R Rodríguez Laura, Lapeña Tamara, Calap-Quintana Pablo, Moltó María Dolores, Gonzalez-Cabo Pilar, Navarro Langa Juan Antonio
Department of Physiology, Faculty of Medicine and Dentistry. Universitat de València-INCLIVA, 46010 Valencia, Spain.
Associated Unit for Rare Diseases INCLIVA-CIPF, 46010, Valencia, Spain.
Antioxidants (Basel). 2020 Jul 24;9(8):664. doi: 10.3390/antiox9080664.

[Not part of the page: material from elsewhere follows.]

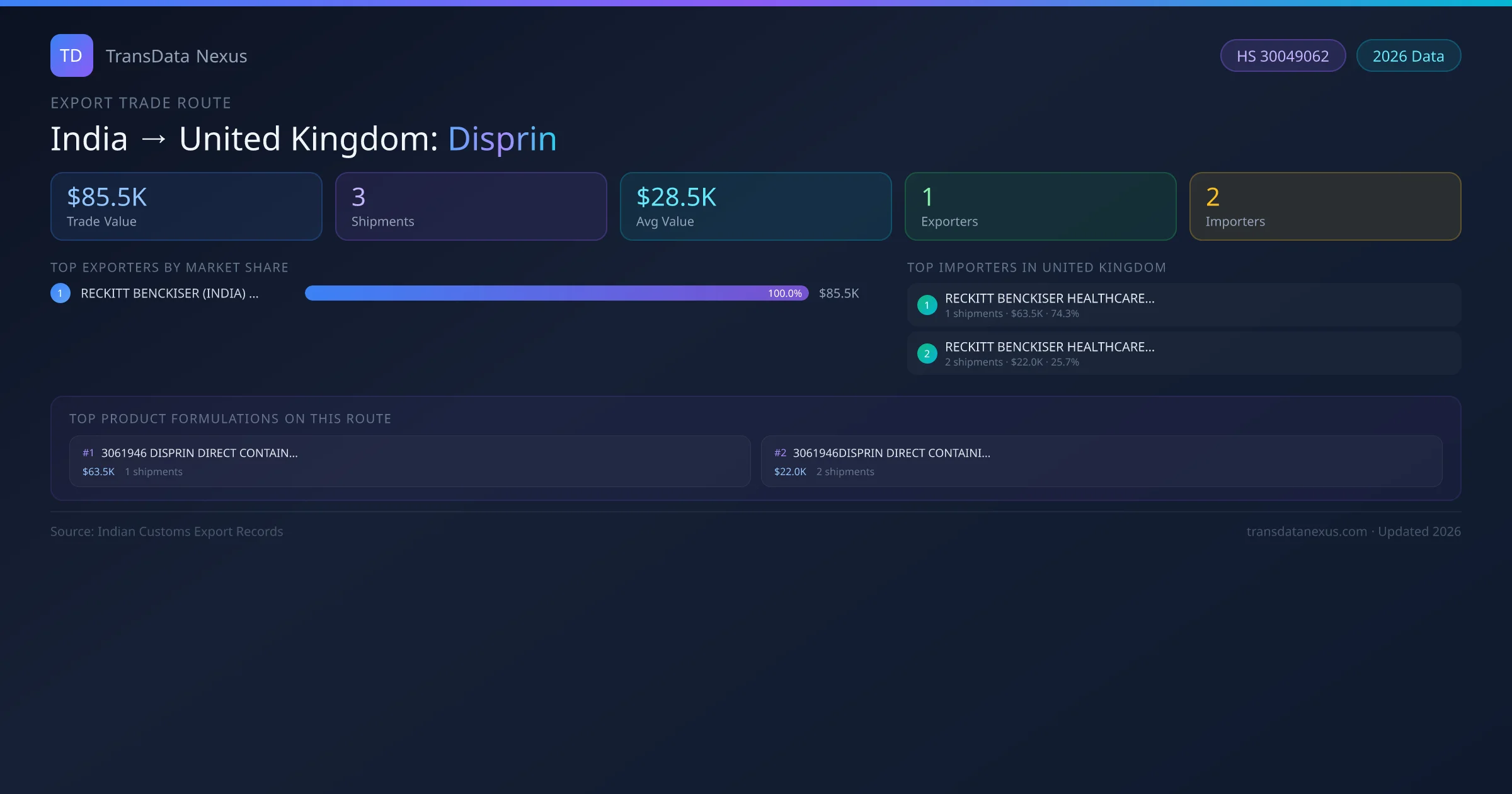Open the $22.0K Disprin Direct formulation card
This screenshot has width=1512, height=794.
[x=1101, y=461]
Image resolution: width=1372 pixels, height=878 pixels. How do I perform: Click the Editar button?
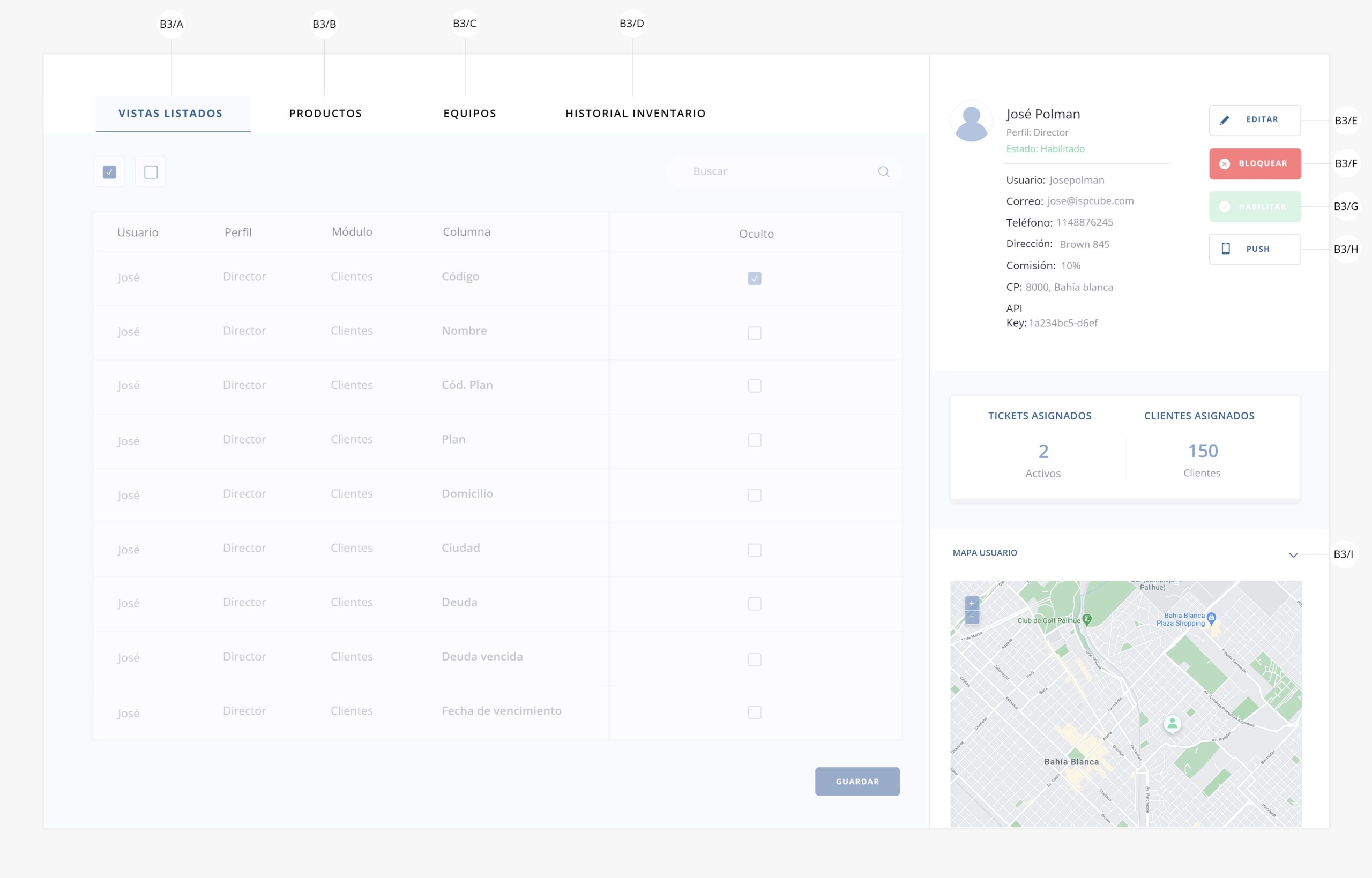click(1255, 120)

Friedreich´s ataxia is the commonest autosomal recessive ataxia among population of European descent. Despite the huge advances performed in the last decades, a cure still remains elusive. One of the most studied hallmarks of the disease is the increased production of oxidative stress markers in patients and models. This feature has been the motivation to develop treatments that aim to counteract such boost of free radicals and to enhance the production of antioxidant defenses. In this work, we present and critically review those "antioxidant" drugs that went beyond the disease´s models and were approved for its application in clinical trials. The evaluation of these trials highlights some crucial aspects of the FRDA research. On the one hand, the analysis contributes to elucidate whether oxidative stress plays a central role or whether it is only an epiphenomenon. On the other hand, it comments on some limitations in the current trials that complicate the analysis and interpretation of their outcome. We also include some suggestions that will be interesting to implement in future studies and clinical trials.
弗里德赖希共济失调是欧洲裔人群中最常见的常染色体隐性共济失调。尽管在过去几十年里取得了巨大进展,但仍然没有找到治愈方法。该疾病最受研究的特征之一是患者和模型中氧化应激标志物的产生增加。这一特征促使人们开发旨在抵消自由基增加并增强抗氧化防御能力的治疗方法。在这项工作中,我们展示并批判性地回顾了那些超越疾病模型并被批准用于临床试验的“抗氧化”药物。对这些试验的评估突出了弗里德赖希共济失调研究的一些关键方面。一方面,分析有助于阐明氧化应激是发挥核心作用还是仅仅是一种附带现象。另一方面,它评论了当前试验中的一些局限性,这些局限性使试验结果的分析和解释变得复杂。我们还提出了一些建议,这些建议在未来的研究和临床试验中实施会很有意义。